The pilot had flown us right above the rain-forest canopy, where we did our best to peer through the dense vegetation, hoping to catch a glimpse of the doctor and his backpack. In most places the cover was too thick to see anything. Even in those areas where it thinned, the winter jungle was as much gray pastels as greens. If he was wearing gray, he’d be all but invisible down there.

“Take us to the stadium,” da Silva said finally, and he called in for an update on the police presence in the streets between Maracan? and the jungle.

As the sun sank below the western mountains, it turned the sky an intense magenta color that was breathtaking.

My cell phone rang. I tucked it in under the headphones and said, “Jack Morgan.”

“It’s Sci, Jack. I’m with the forensics team at Castro’s lab.”

“Go ahead.”

“Did you see all the thumbtacks with the little corners of paper left above one of the workbenches?”

“Yes.”

“I found the papers in a dumpster behind the lab,” Sci said. “Some are weather maps of Rio that show wind speed and direction. The rest are printouts of wind data going back ten years, all in the month of August.”

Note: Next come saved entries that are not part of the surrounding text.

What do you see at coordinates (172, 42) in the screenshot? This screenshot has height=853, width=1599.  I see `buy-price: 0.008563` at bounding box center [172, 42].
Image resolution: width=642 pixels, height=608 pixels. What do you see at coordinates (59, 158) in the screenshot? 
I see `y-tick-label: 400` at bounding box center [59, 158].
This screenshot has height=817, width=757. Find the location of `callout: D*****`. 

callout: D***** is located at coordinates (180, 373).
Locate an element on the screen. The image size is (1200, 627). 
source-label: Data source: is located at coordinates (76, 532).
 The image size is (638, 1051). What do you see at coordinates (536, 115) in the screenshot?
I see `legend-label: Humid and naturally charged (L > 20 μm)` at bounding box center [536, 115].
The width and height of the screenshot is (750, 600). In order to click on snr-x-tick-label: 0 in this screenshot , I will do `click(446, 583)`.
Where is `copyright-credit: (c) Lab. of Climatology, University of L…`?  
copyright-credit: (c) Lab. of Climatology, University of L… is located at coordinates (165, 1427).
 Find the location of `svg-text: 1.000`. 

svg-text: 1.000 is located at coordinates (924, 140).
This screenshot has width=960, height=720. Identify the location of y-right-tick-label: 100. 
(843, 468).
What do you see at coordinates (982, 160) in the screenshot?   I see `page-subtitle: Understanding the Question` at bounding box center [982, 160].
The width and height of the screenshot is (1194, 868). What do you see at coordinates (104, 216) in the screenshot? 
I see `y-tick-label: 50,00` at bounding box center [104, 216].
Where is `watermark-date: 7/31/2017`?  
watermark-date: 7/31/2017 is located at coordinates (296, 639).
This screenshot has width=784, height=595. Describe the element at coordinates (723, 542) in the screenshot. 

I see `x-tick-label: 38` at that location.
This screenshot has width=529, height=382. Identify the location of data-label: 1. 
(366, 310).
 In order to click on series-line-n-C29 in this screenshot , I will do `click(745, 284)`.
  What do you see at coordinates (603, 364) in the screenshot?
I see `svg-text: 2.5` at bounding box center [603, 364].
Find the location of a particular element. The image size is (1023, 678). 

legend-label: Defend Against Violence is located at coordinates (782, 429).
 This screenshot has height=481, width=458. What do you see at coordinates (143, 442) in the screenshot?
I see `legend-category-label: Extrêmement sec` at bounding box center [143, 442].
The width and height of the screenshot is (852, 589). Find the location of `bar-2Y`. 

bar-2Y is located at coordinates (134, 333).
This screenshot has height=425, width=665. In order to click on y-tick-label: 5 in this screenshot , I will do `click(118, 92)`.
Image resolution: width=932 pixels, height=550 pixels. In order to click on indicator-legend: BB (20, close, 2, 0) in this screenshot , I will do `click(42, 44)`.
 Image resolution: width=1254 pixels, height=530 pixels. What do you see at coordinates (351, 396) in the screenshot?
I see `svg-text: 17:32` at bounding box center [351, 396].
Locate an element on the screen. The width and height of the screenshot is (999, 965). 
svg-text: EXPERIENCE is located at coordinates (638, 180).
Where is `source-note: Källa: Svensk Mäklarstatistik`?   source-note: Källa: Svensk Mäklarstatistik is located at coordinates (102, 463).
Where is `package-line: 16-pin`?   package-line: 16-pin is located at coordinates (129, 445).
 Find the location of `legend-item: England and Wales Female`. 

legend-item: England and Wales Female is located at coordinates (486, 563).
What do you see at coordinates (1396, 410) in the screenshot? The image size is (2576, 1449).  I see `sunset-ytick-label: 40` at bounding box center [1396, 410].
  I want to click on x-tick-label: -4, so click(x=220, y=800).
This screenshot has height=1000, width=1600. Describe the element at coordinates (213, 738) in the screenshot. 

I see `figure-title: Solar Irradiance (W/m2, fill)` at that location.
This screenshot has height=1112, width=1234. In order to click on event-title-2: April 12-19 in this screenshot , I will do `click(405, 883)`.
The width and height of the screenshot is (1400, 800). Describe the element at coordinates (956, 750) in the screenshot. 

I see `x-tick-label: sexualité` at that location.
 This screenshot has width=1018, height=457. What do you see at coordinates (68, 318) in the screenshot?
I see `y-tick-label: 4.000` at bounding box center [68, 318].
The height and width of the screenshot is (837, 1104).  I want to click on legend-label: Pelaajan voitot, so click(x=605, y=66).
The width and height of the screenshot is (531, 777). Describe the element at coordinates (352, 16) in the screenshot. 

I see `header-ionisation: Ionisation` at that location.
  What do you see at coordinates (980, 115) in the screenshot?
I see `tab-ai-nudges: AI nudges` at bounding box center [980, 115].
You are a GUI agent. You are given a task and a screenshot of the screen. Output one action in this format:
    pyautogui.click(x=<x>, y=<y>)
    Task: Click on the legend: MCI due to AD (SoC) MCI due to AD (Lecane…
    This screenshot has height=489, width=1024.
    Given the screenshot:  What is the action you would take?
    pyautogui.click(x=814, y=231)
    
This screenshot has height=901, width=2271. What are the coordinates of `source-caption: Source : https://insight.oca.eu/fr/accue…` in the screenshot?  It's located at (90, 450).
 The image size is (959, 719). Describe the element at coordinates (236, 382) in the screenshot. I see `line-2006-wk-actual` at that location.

“And I’m interested in this why?” I said as we swung over the lines of opening-ceremony ticket holders still trying to clear security and get inside.

“Because of what else I found,” Sci said. “Balsa wood, stout cardboard tubes, and sheets of aluminum with finlike shapes cut from them.”

“What do you mean, finlike?”

“Like the kind that stabilizes a model rocket,” Sci said.

“Like a kid’s hobby thing?”

“Exactly, except some of the discarded cardboard tubes I found were five inches in diameter and four feet long.”

We were coming in for a landing and it all started to hit me. Historical wind direction and speed. A huge model rocket. Capable of carrying…

“Jack?” Sci said as the helicopter landed.

“What’s the prevailing wind direction and speed in Rio in August?”

“Southeast at eight to ten miles an hour.”

“Which means he was thinking about trajectory, which means he doesn’t have to be here at the stadium to…”

“Correct,” Sci said. “He could be a mile or more away.”

“Well done,” I said, and hung up.

The second the pilot signaled it was safe to get out, I did and told da Silva and Acosta about my conversation with Kloppenberg.

“A rocket?” the general cried.

“The wind’s southeast right now, eight miles an hour,” I said, glancing that way and seeing the silhouette of the closest mountain. “He could be up there, just waiting for the right time to launch.”

Da Silva thought about that and looked ready to throw a fit.

“How the hell are we going to defend against something like that?”